• **ASSIGNMENT**
Using the entries below, give the count of lines that hold "computer". Say nothing besides the number.
═══ INFORMATION GIVEN ═══
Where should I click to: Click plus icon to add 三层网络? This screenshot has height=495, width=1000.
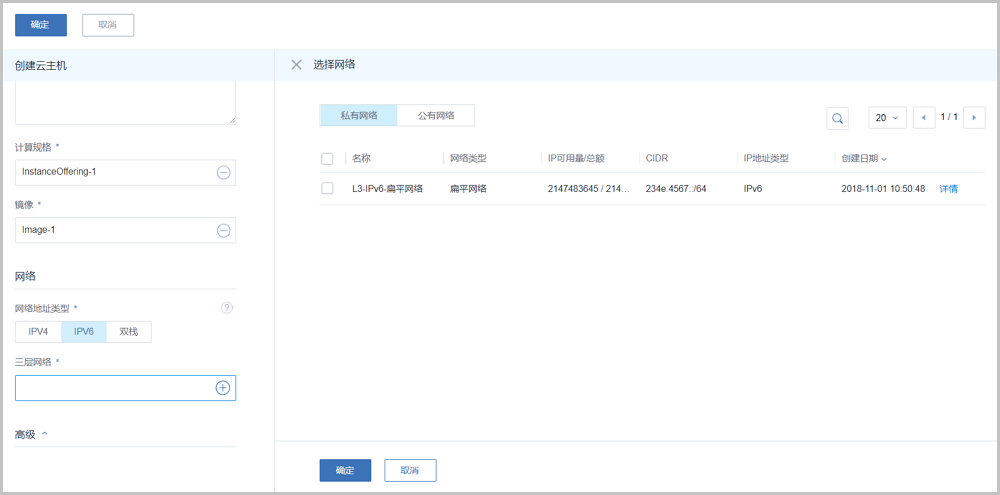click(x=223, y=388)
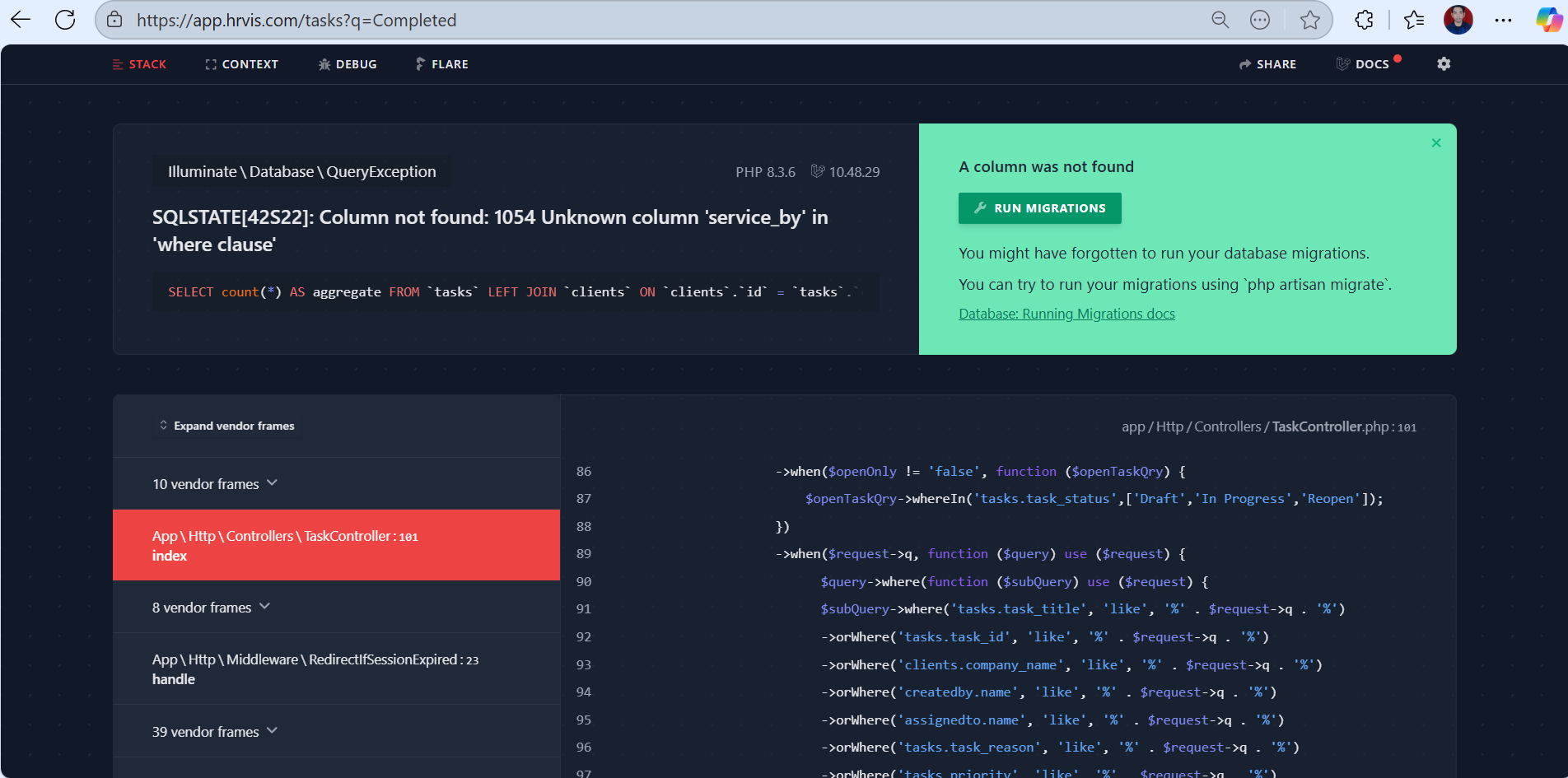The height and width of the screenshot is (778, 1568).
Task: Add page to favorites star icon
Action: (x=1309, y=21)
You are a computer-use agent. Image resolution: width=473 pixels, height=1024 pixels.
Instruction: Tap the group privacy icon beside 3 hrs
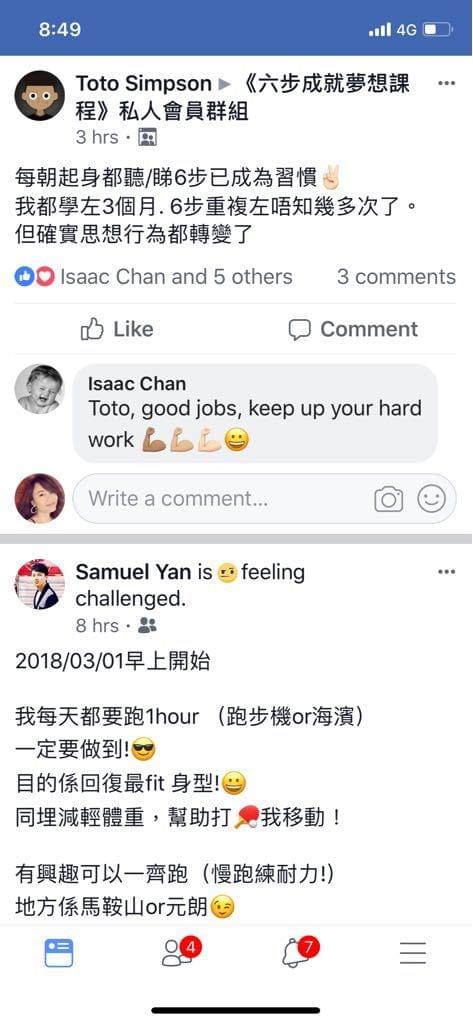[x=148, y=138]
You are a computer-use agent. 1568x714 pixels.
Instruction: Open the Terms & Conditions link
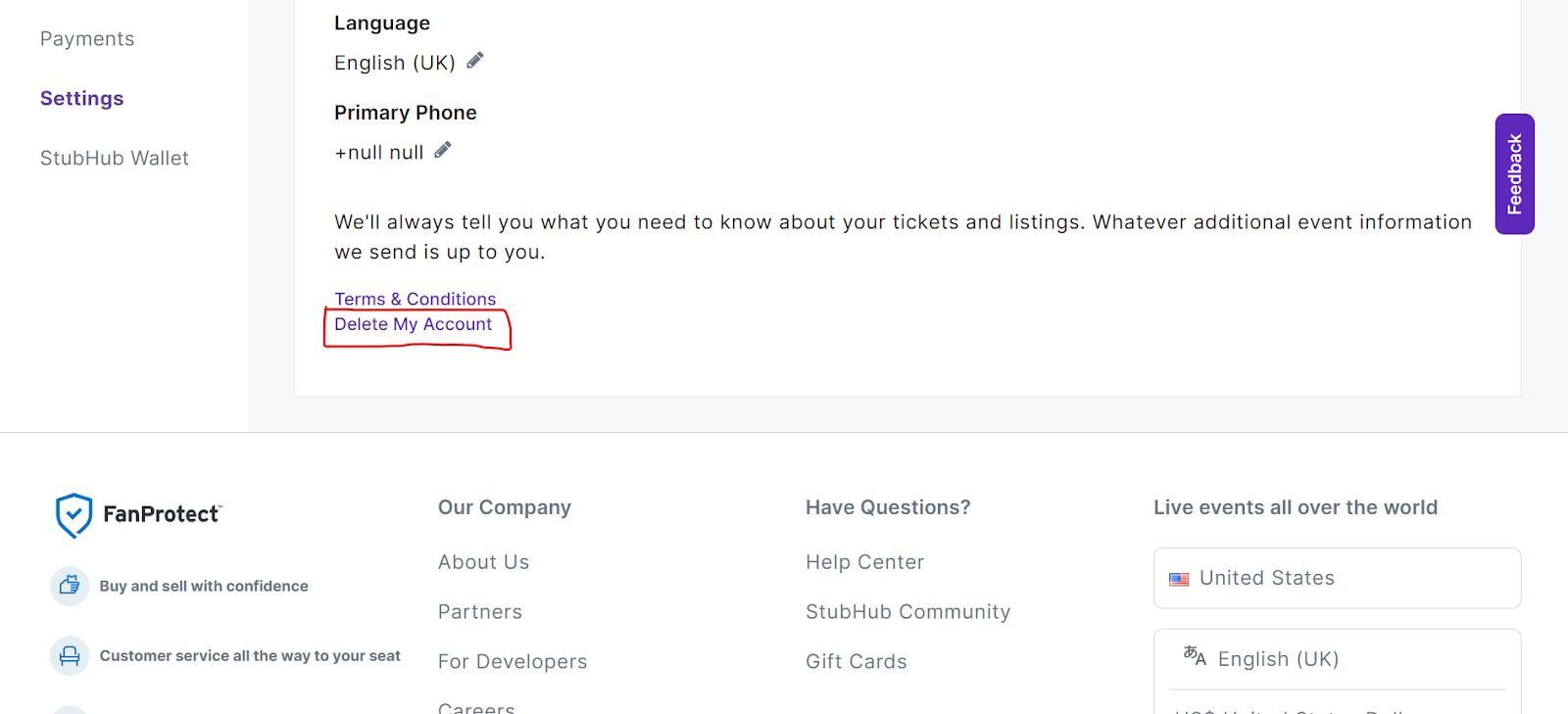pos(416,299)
═══
═══ INFORMATION GIVEN ═══
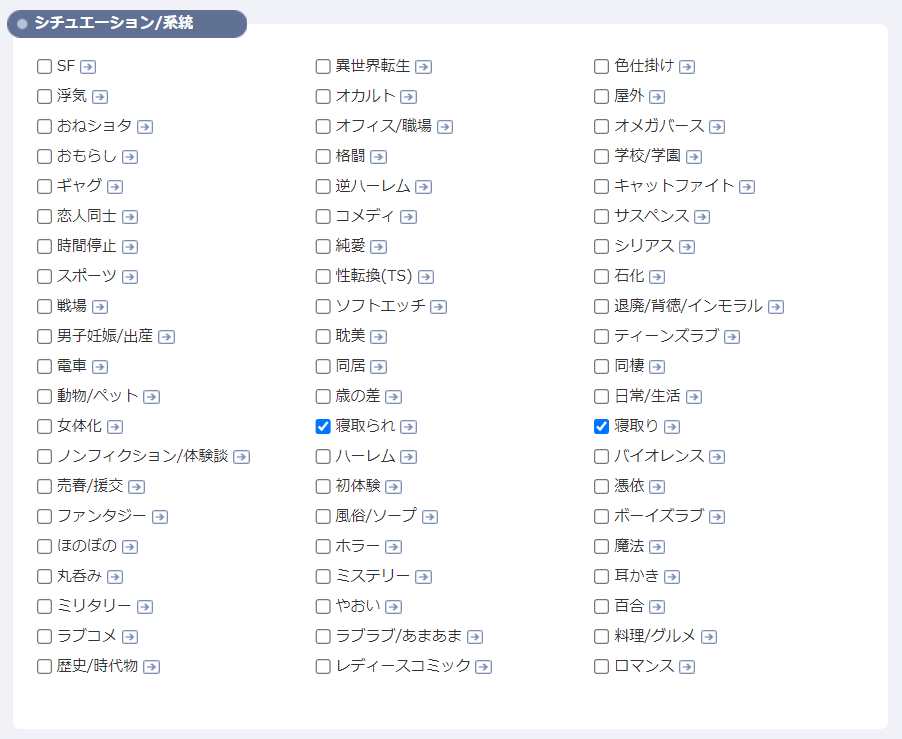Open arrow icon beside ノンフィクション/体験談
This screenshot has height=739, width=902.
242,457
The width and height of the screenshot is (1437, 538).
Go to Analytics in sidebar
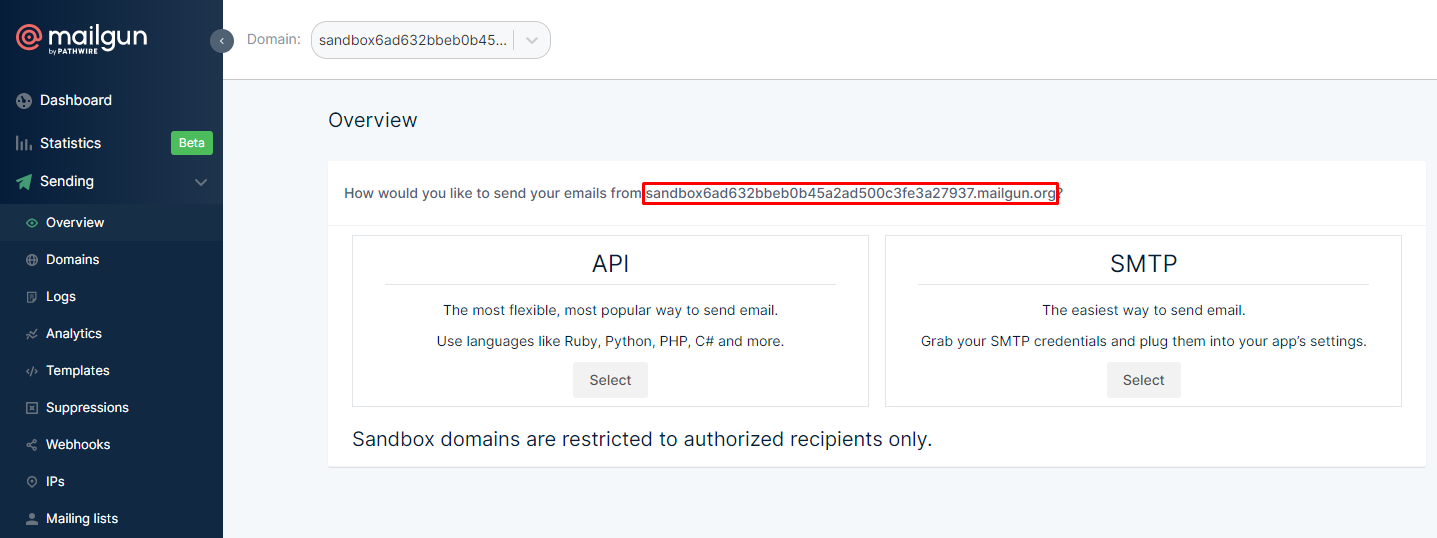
═══
• **ANSWER TO THIS EXERCISE**
2